The quality of local cinema, according to filmmaker and scriptwriter Diego Sequera, fell significantly during the 1990’s, as much in number of productions as in the quality of the material. “It was the boom of the movies identified with Hollywood, a form of colonialism through cinema”, says the Venezuelan, who works in the Cinema City (in Spanish, Villa del Cine), the first studio complex in the country and one of the main engines of movies production in Venezuela.
Located in Guarenas city, 20 miles east from Caracas, the enterprise has already produced more than 500 movies — including feature films, short films and documentaries. Most of them are about national issues, especially historical moments or icons. Chávez decided to invest in this complex, in his own words, when he was told that “eight large Hollywood studios share 85% of the world’s cinema production and represent 94% of the cinematographic offering in Latina America”.
This new cinema profile is criticized by filmmakers and independent producers, who consider the Venezuelan Cinecittà another instrument of the Chavist propaganda.

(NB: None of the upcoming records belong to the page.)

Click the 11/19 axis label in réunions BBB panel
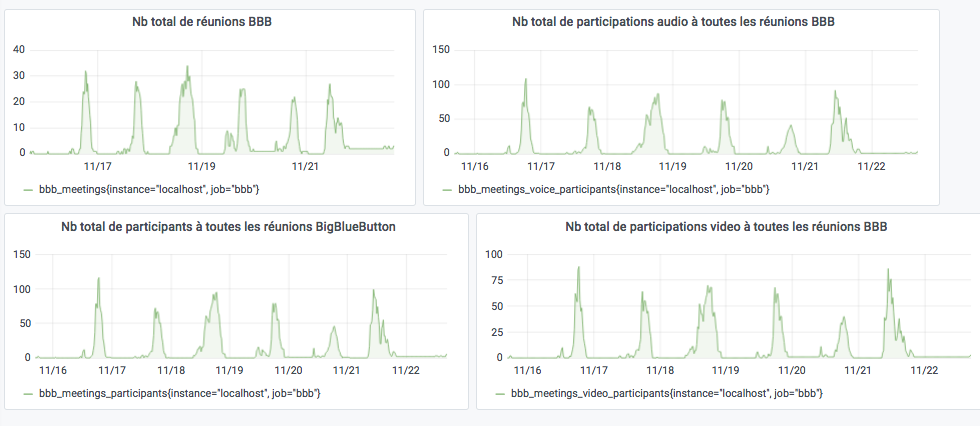This screenshot has height=426, width=980. pos(201,167)

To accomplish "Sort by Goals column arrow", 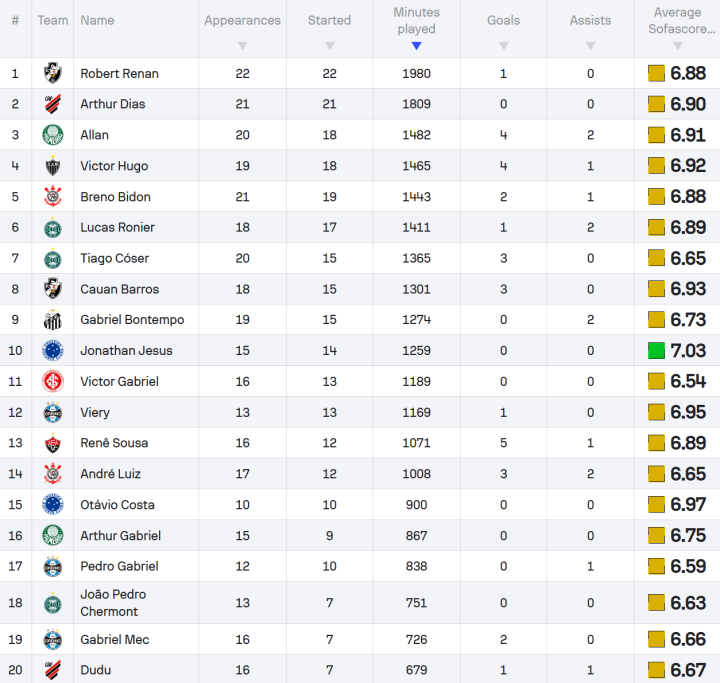I will tap(503, 46).
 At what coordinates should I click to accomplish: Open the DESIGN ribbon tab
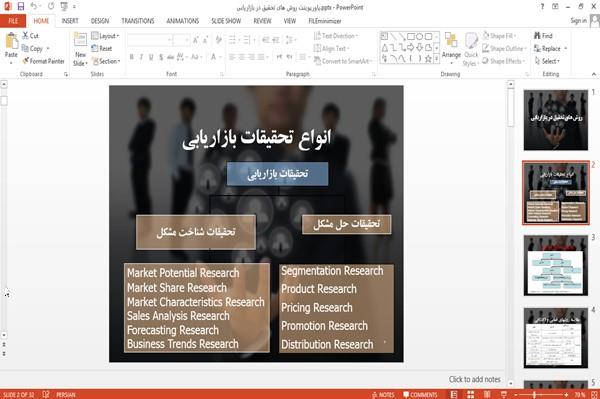(x=99, y=21)
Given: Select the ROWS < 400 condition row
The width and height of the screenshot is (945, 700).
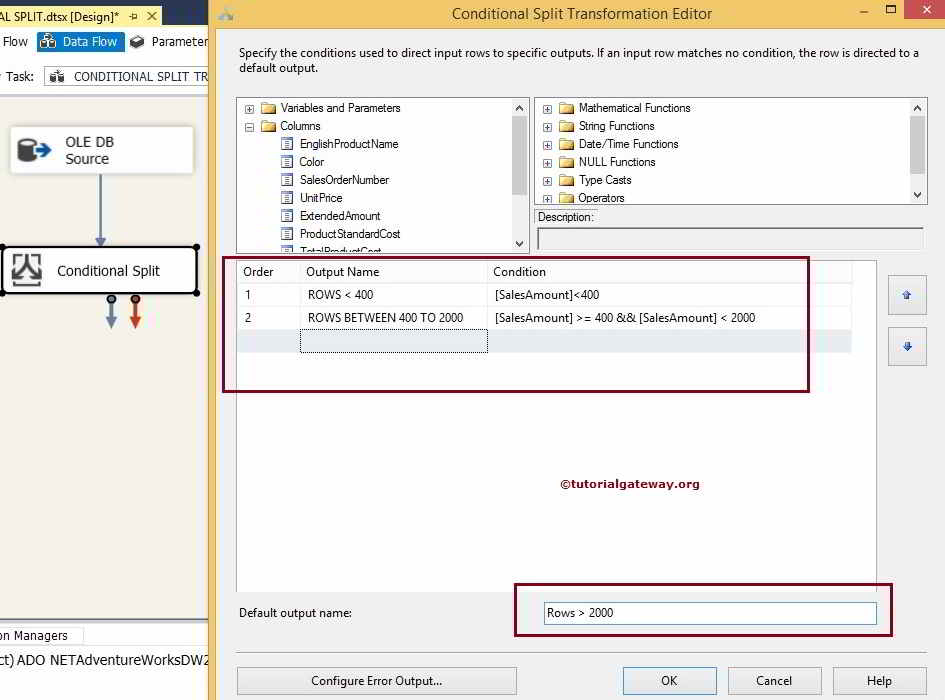Looking at the screenshot, I should 400,294.
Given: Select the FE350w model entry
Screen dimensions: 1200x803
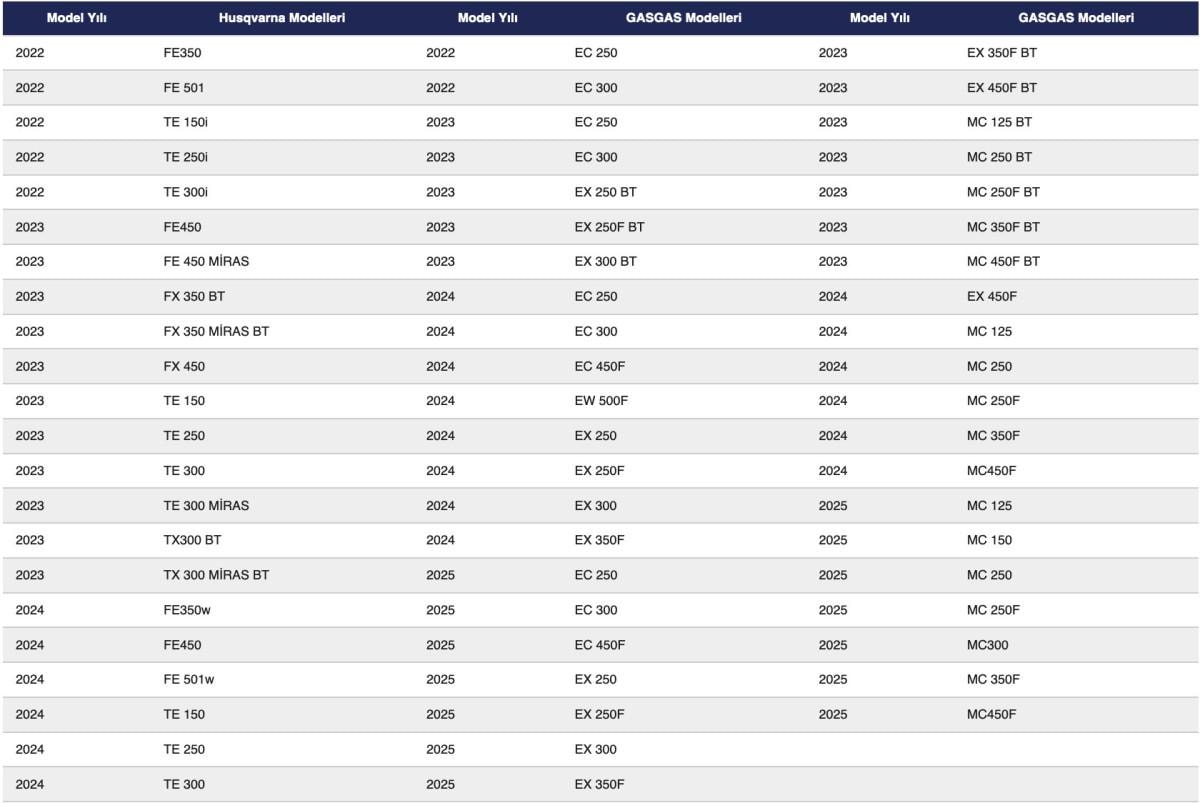Looking at the screenshot, I should (187, 610).
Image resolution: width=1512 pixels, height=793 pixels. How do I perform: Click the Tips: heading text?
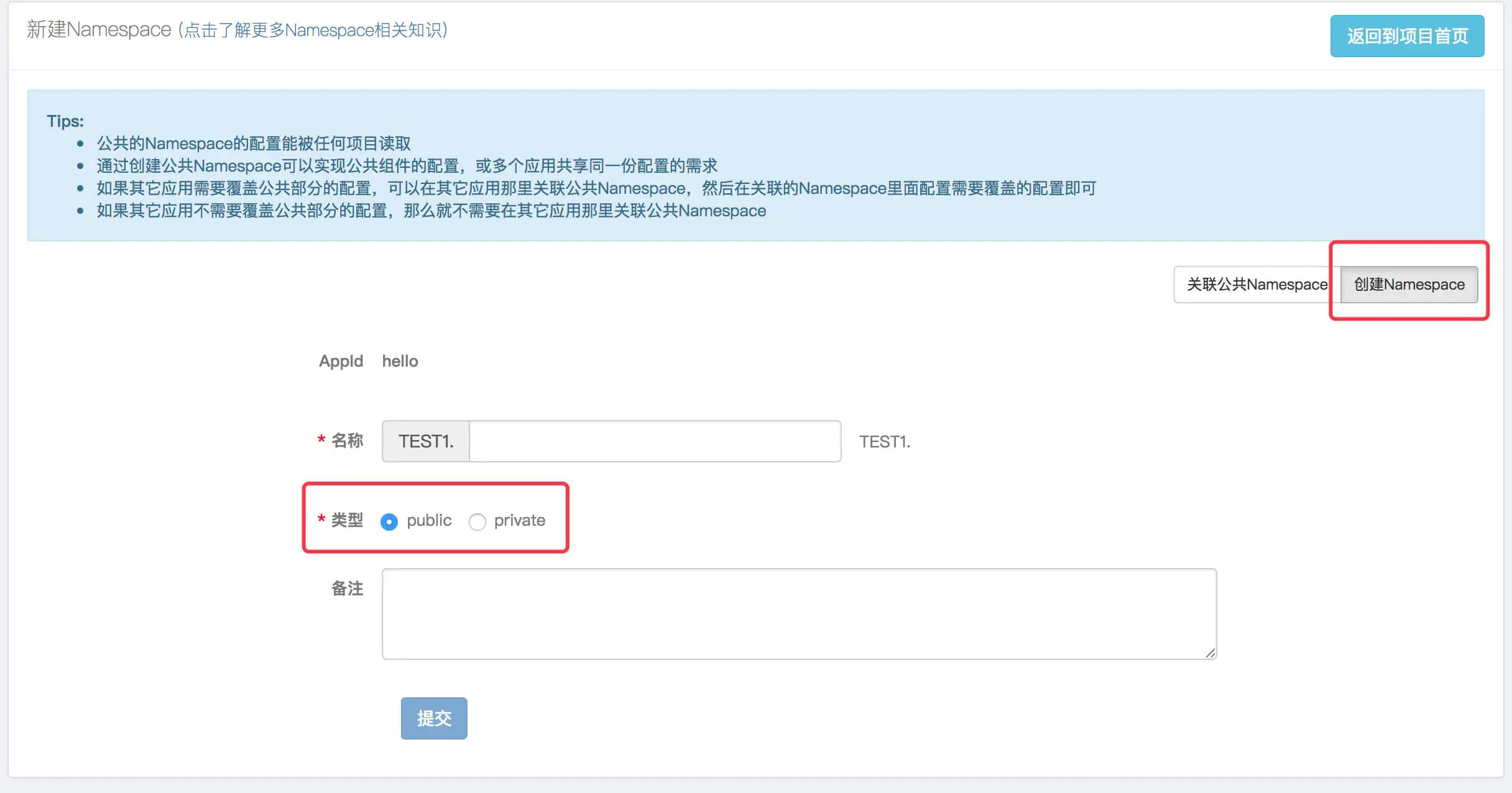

The only scripts that receive investments are the ones connected to the left. Jonathan Jakubowicz, director of Secuestro Express, which won international recognition in 2005, accuses Cinema City of only supporting movies that “portray the revolution as the solution to every problem in the country, or those who tell stories about the independency leaders, always in a version that favors the values of the Bolivarian revolution”.
“I wish Cinema City only made movies inspired by the revolution”, answers Sequera. “But it’s not like this. Lots of government’s opponents work there. They’re openly contrary to the regime, and they have complete freedom to create”. To the scriptwriter, what should be criticized is the way the movies are produced, still mostly influenced by the American model. “In 2005, the industrialization of cinema started to change the audio-visual production structures in Venezuela. However, movies such as “Miranda regresa” and “La Clase” both use the gringo superproductions format. I believe there should be more creativity”, he complains.
The first movie quoted by Sequera was the biography of Francisco de Miranda, one of the precursors of the Venezuelan independency. It is140 minutes long, had a $ 2.32 million dollar budget, and involved more than a thousand extras. “Miranda Regresa” was filmed in Venezuela, Cuba and Czech Republic. American actor and activist Danny Glover, a Chávez´s public admirer, plays a small part on it. “La Clase” tells the story of a young humble violinist divided between his musical career and the history of Venezuela.
Along with Cinema City, The National Film School (Escuela Nacional de Cine), was created within the Central University of Venezuela (UCV), and the bachelor’s degree of Audio Visual Arts in the Experimental National University of the Arts (Unearte). Unearte was created in 2008, and it’s totally dedicated to arts, providing careers in theatre, dance, arts, music, and, since 2011, cinema.
Cinema City, also in 2011, opened the Professional Training Center. “There are areas in which we have only one specialist. This could work when we were making one or two full-length features a year, but not when we are making 10, 13, or 14 like now”, explained Pedro Calzadila, Minister of Culture, during the opening ceremony.